Anticancer L-Asparaginase and Phytoactive Compounds From Plant Solanum nigrum Against MDR (Methicillindrug resistant) Staphylococcus aureus and Fungal Isolates

Affiliations

Anticancer L-Asparaginase and Phytoactive Compounds From Plant Solanum nigrum Against MDR (Methicillindrug resistant) Staphylococcus aureus and Fungal Isolates

Ambreen Aisha et al. Dose Response. .

Abstract

L-asparaginase is used in chemotherapy for acute lymphoblastic leukemia and other cancers. L-asparaginase derived from bacterial source triggers immune responses. The current study investigates Solanum nigrum as a novel and latent source of L-asparaginase to minimize immunological reactions. The antitumor activity of SN methanol extract was determined using the potato disc assay. InterPro Chimera and InterPro were used to predict the amino acid sequence of L-asparaginase and its anticancer activity. Purification of the enzyme was carried out to homogeneity of 1.51-fold with a recovery of 61.99%. At optimal conditions of 36.5°C, pH 8.6, and 8.5 g/mL substrate, fruit (crude extract) revealed an L-asparaginase titer of 48.23 U/mL. The molecular weight of the enzyme was calculated to be 32 ± 5 kDa using SDS PAGE. The fruit's total flavonoids and phenolic contents are 0.42 ± .030 g/mL and 94 ± 1.9 mg CAE, respectively.

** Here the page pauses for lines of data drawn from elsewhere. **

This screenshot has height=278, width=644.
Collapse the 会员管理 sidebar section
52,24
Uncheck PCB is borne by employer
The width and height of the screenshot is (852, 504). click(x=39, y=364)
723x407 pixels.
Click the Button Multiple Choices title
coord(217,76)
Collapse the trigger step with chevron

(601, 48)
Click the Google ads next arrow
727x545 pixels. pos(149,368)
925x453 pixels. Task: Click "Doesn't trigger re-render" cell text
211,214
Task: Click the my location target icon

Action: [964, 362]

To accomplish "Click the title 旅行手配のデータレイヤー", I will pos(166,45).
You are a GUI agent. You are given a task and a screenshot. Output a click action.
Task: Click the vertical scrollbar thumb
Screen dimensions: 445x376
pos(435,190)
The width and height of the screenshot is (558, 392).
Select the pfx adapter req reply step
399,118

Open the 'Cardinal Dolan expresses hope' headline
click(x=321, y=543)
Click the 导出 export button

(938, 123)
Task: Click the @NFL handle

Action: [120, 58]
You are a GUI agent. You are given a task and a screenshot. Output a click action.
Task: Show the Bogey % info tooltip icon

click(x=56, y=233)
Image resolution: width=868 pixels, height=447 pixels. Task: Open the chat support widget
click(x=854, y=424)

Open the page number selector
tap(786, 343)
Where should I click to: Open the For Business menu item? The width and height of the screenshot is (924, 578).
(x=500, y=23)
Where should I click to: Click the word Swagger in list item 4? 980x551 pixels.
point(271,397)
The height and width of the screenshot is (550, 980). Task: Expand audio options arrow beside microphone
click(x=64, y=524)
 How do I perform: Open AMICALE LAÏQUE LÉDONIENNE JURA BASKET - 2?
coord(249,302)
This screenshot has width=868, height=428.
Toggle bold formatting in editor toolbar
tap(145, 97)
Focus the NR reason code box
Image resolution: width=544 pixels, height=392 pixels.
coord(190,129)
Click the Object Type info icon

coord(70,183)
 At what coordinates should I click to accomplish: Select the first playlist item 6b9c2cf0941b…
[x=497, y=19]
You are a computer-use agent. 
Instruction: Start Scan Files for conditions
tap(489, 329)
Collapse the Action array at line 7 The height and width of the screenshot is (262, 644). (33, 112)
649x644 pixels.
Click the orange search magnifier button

Anti-tumorigenic efficacy was determined to be 66% against Agrobacterium tumefaciens. Additionally, the extract possesses potent antifungal and antibacterial properties. Molecular docking provided the structural motifs and underlying interactions between L-asparaginase, N-acetylglucosamine, murine, and chitin. SN contains high levels of the enzyme L-asparaginase and phytochemicals, making it a potential source of anticancer drugs.

Keywords: L-asparaginase; Solanum nigrum; antibacterial plant; anticancer plants; antifungal plants; flavanoids; polyphenols.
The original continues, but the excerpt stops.